- _Problem to solve_
Please repeat word for word the line containing "Task: Check the Telephone number checkbox" and every following line up to and including the last one below, pictures excluded.

══ Exercise input ══

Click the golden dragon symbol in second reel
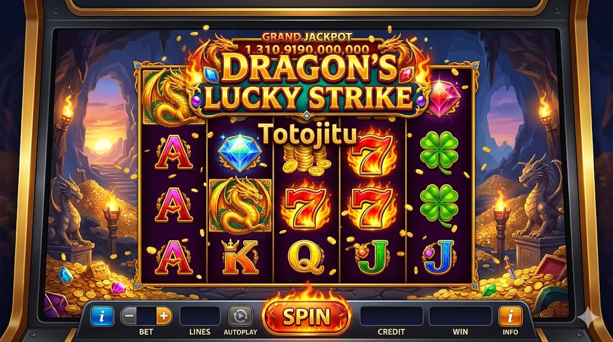Image resolution: width=613 pixels, height=342 pixels. [x=239, y=205]
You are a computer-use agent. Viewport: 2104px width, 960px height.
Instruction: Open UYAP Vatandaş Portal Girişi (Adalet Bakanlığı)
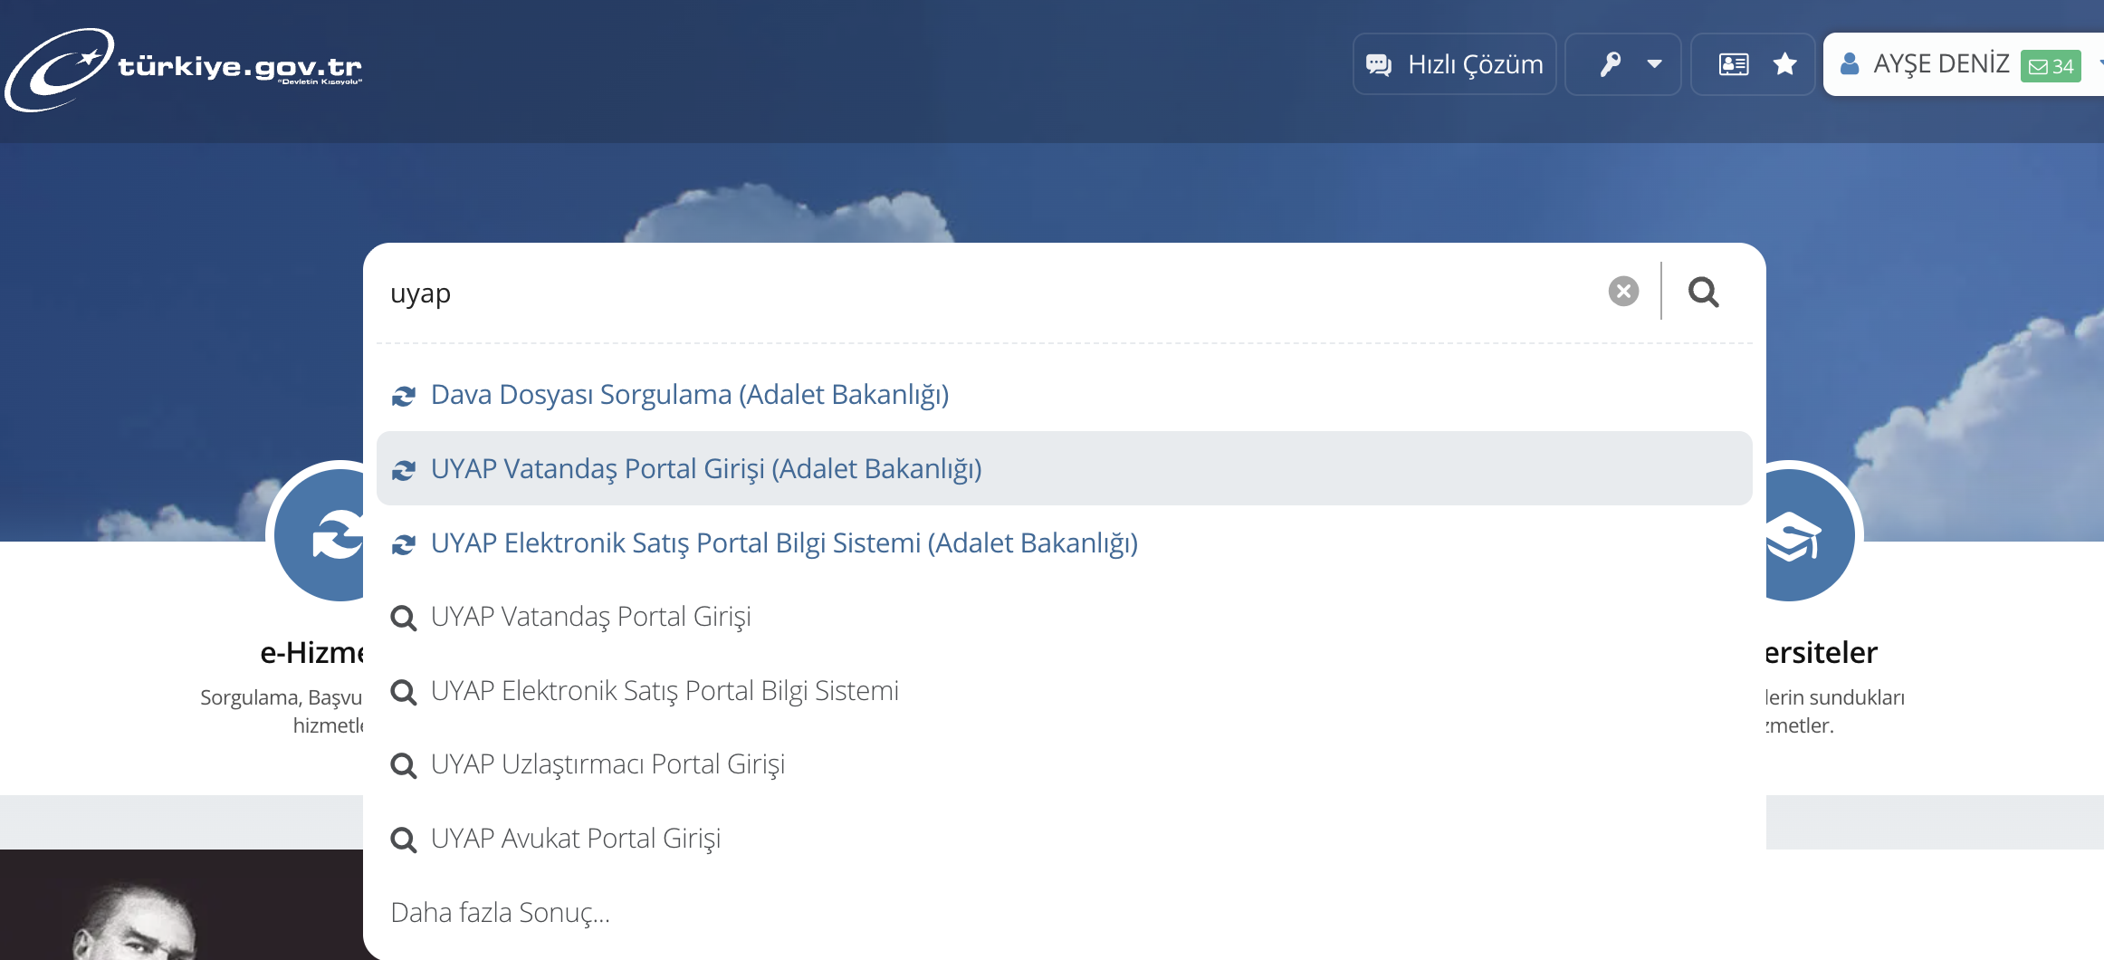click(705, 469)
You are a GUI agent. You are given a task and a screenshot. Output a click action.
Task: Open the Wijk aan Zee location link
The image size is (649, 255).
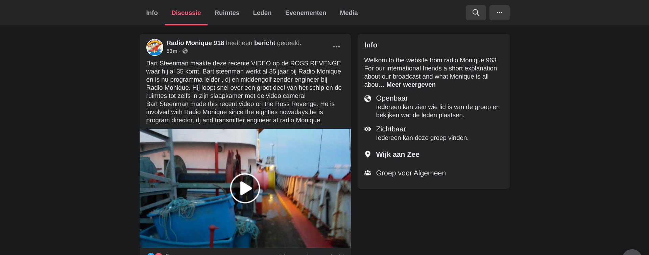point(398,154)
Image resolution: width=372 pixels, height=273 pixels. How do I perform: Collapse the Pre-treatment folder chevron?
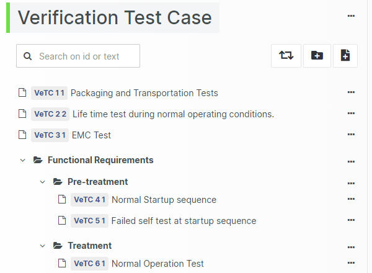(x=43, y=182)
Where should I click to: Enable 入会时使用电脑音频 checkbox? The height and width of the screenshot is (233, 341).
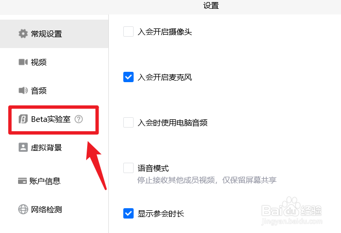tap(128, 122)
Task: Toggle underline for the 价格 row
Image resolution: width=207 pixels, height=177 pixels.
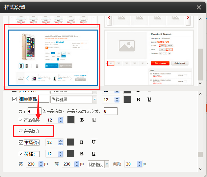Action: point(94,154)
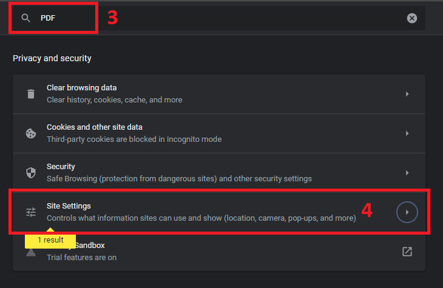Click the Security shield icon
443x288 pixels.
pyautogui.click(x=31, y=173)
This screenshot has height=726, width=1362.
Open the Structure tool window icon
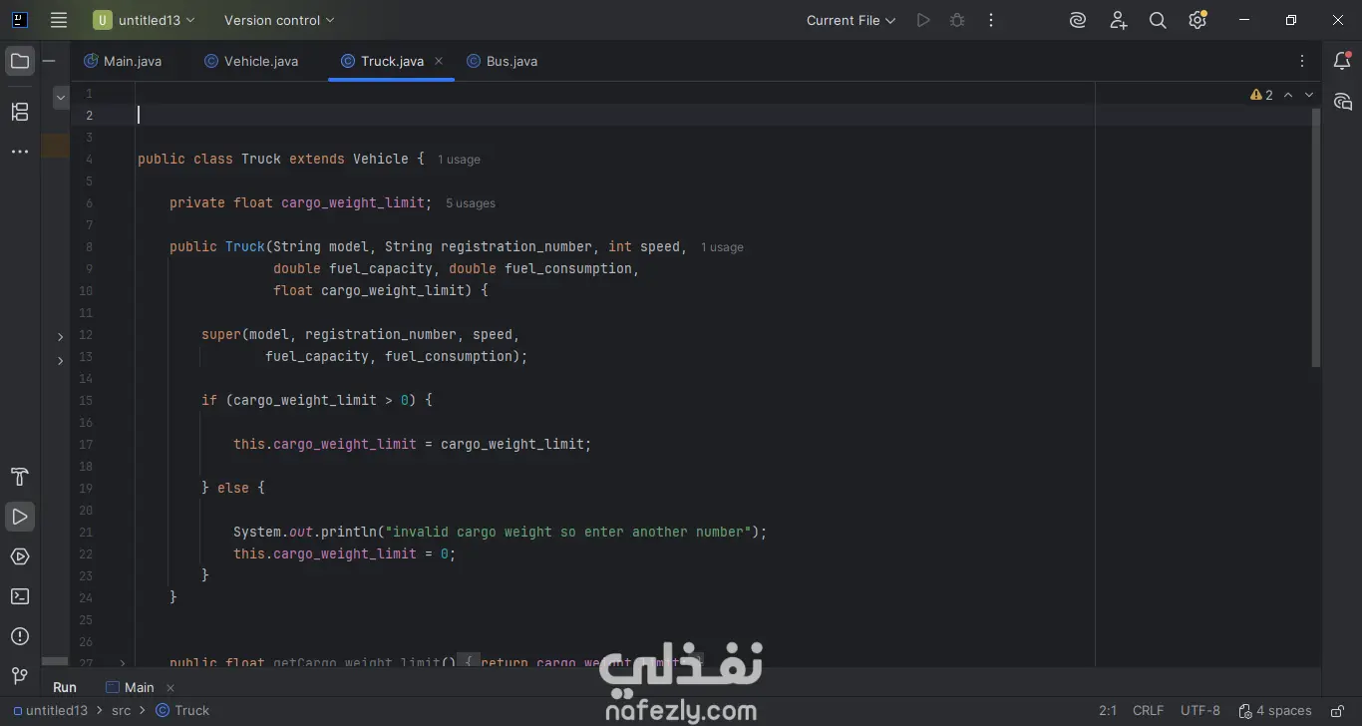pos(19,112)
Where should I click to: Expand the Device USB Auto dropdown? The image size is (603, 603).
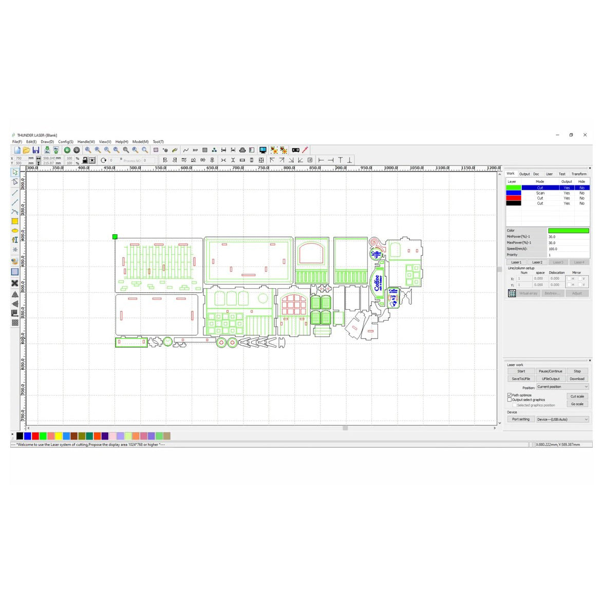562,419
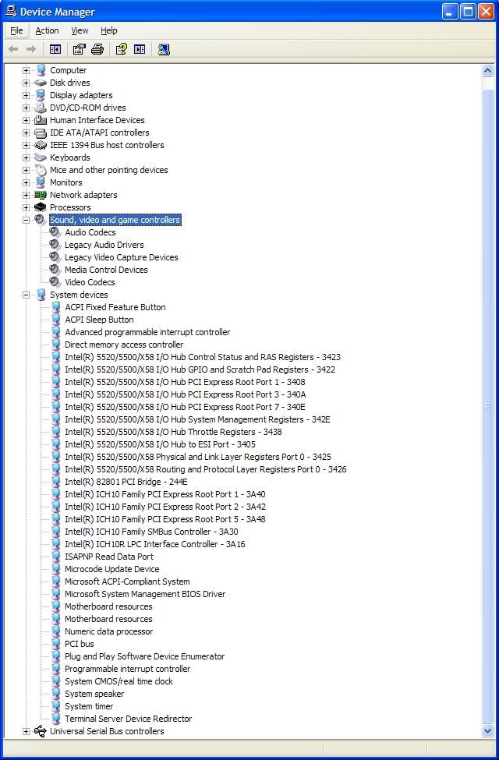Screen dimensions: 499x760
Task: Open the File menu
Action: point(16,30)
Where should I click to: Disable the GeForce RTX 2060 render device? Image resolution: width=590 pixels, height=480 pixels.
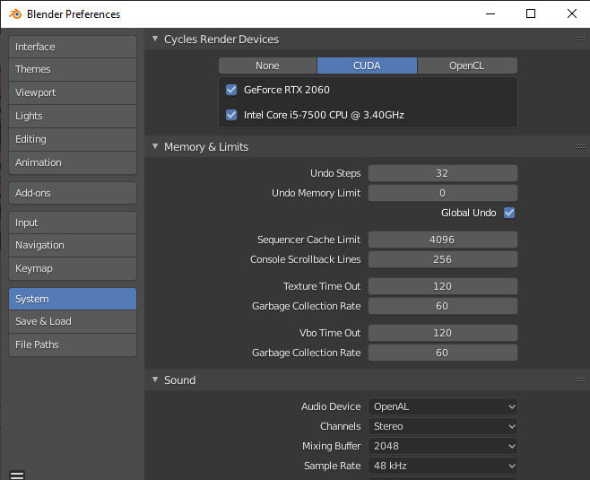pyautogui.click(x=231, y=90)
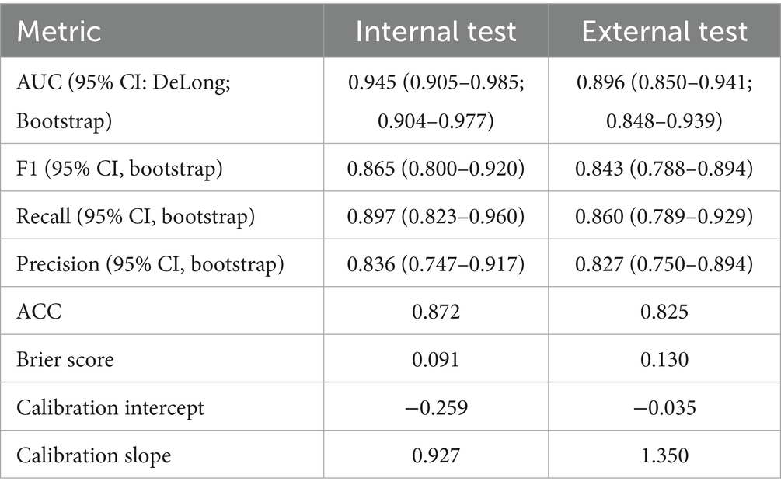Screen dimensions: 781x492
Task: Click the internal ACC value 0.872
Action: point(435,312)
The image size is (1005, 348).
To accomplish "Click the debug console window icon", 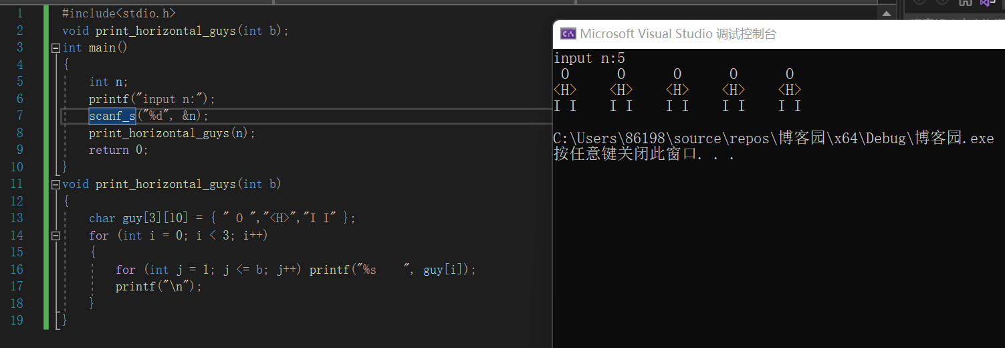I will (x=568, y=34).
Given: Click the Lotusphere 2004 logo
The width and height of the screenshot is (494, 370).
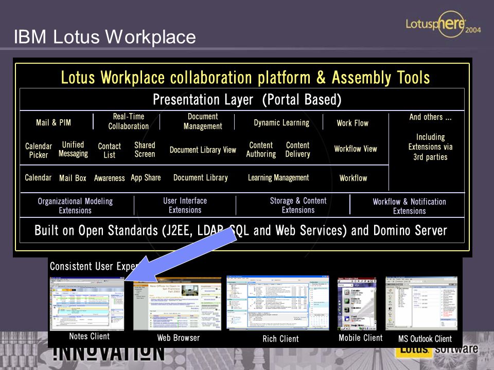Looking at the screenshot, I should pos(443,24).
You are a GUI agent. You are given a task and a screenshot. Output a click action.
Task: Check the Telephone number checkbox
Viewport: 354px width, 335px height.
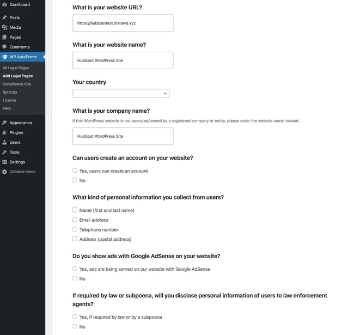[75, 229]
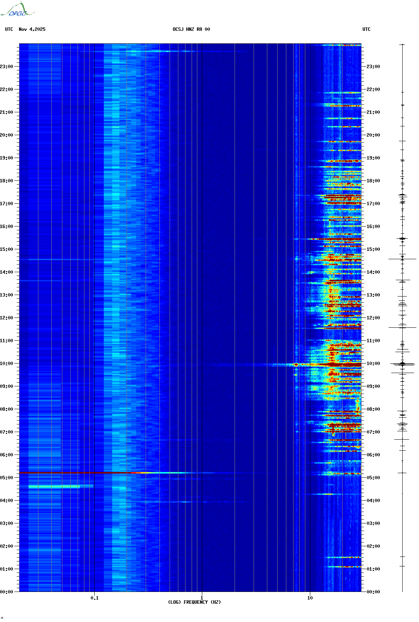419x622 pixels.
Task: Click the UTC label at top right
Action: 366,29
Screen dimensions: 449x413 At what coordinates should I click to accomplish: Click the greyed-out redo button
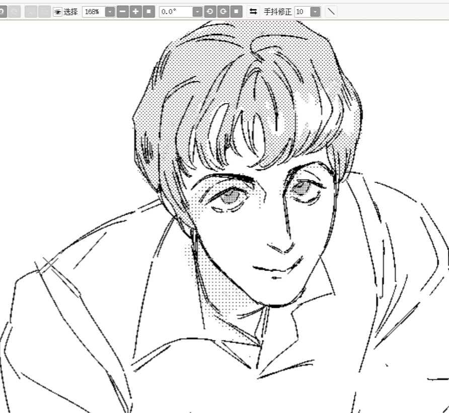(x=15, y=12)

═══

- _Exercise answer_
Task: Check the Telephone number checkbox
Viewport: 354px width, 335px height.
[75, 229]
419x622 pixels.
Task: Click the UTC label at top right
Action: 366,29
Screen dimensions: 449x413 At what coordinates should I click to accomplish: Click the greyed-out redo button
(x=15, y=12)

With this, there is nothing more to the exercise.